United States v. Pennix

Decision Date15 January 1963
Docket NumberNo. 8724.,8724.
Citation313 F.2d 524
PartiesUNITED STATES of America, Appellee, v. Edwin Wallace PENNIX, Appellant.
CourtU.S. Court of Appeals — Fourth Circuit

Emmet J. Bondurant (Court-assigned counsel) Smith, Kilpatrick, Cody, Rogers & McClatchey, Atlanta, Ga., on the brief for appellant.

Roy G. Hall, Jr., Asst. U. S. Atty. (William H. Murdock, U. S. Atty., on the brief) for appellee.

Before SOBELOFF, Chief Judge, and HAYNSWORTH and BOREMAN, Circuit Judges.

BOREMAN, Circuit Judge.

At approximately 11:30 o'clock on the morning of March 8, 1962, The American Federal Savings & Loan Association, 1913 East Market Street, Greensboro, North Carolina, insured by The Federal Savings & Loan Insurance Corporation under certificate No. 4255, was robbed of $930.15 in cash at gun point. The manager was shot in the hand during the course of the robbery.

Edwin Wallace Pennix, appellant here (who will be referred to as Pennix or defendant), Alfred Neal and Floyd Douglas Patterson, after waiver of formal indictment, were charged in a two-count information with robbery of a federally insured savings and loan association. Neal and Patterson entered pleas of guilty and testified for the Government at the jury trial of Pennix on his plea of not guilty.

At the conclusion of all the evidence, the District Court dismissed Count Two of the information which charged a violation of 18 U.S.C. 2113(d) (putting the lives of certain persons in jeopardy by the use of a dangerous weapon during the robbery) and submitted for jury determination the guilt or innocence of Pennix on Count One, which charged a violation of 18 U.S.C. 2113(a) (robbery of the named federally insured institution by force and violence).
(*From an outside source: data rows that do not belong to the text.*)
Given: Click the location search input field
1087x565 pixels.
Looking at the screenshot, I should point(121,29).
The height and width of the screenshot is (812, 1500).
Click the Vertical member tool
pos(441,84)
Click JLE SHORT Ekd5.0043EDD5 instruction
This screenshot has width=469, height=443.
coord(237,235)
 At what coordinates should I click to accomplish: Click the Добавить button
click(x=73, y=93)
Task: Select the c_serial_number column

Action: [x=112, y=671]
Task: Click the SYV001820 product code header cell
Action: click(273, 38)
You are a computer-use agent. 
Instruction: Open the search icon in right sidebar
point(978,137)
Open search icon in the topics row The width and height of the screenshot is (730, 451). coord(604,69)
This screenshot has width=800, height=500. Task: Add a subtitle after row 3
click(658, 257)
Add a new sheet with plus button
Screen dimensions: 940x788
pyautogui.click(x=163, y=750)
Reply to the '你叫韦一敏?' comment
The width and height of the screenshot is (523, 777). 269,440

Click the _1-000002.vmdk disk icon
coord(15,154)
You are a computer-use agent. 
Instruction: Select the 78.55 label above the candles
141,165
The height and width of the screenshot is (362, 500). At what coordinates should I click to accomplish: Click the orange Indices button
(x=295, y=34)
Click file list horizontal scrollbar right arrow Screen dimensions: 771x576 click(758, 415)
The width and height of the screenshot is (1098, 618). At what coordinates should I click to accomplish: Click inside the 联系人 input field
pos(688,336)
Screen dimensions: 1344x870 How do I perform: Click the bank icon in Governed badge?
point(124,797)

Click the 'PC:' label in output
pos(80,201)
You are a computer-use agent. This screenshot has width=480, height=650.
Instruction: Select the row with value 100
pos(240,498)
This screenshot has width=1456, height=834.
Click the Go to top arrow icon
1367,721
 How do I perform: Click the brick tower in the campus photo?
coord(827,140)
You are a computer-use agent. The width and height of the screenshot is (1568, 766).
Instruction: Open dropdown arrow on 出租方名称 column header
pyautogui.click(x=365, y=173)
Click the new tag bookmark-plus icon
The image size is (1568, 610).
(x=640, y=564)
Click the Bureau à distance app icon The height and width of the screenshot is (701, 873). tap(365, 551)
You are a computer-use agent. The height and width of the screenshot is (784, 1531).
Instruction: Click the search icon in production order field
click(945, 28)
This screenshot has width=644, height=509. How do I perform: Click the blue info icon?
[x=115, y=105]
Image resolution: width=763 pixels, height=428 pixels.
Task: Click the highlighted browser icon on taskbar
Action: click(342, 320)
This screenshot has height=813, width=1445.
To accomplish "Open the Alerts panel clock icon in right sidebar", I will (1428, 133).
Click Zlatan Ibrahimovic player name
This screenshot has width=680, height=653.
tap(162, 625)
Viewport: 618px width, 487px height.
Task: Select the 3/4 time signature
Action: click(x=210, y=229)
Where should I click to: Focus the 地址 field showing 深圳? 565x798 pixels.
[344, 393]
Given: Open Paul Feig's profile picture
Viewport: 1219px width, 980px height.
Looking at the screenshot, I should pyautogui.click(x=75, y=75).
Pennix was found guilty and was sentenced to a term in prison. We think the judgment of conviction should be set aside and Pennix awarded a new trial.

The testimony of the confessed armed robber, Alfred Neal, is substantially as follows. On the morning of the robbery, he went to the house where Pennix resided with his mother to borrow money from Pennix with which to pay an overdue electric light bill in the amount of $6.51. Neal took with him a revolver intending to pledge it as security for the repayment of the prospective loan. Pennix proposed to Neal that he, Neal, rob The American Federal Savings & Loan Association so that both would have money. It was suggested by Pennix that Neal obtain the assistance of another man to insure success. Pennix drove Neal to Patterson's house, had Neal bring Patterson out to the automobile and proposed to Patterson that he assist Neal in the robbery. Pennix instructed Neal and Patterson to purchase a loaf of bread and thus acquire a paper bag in which to carry the robbery loot. After making the purchase, they parked in the vicinity of the Savings & Loan Association office and Neal and Patterson left the car. However, they lost their nerve and returned to the vehicle in which the three then drove away. Pennix became angry and insisted that they should go through with the plan. They returned, Pennix again let Neal and Patterson out of the car a short distance from the Savings & Loan Association and drove around to the highway cloverleaf at the rear of the Association office. Neal and Patterson perpetrated the robbery, Neal handling the gun and obtaining the money and Patterson apparently acting as a lookout. When the gun was discharged both men hurriedly left the scene, Patterson returned to the defendant's car and he and Pennix made a hasty getaway before Neal could join them. Neal crawled under a nearby house and counted the money which he had taken. Patterson was later taken into police custody. Neal, realizing he was about to be apprehended, surrendered both himself and the money. Neal and Patterson, when questioned, implicated Pennix who was then arrested.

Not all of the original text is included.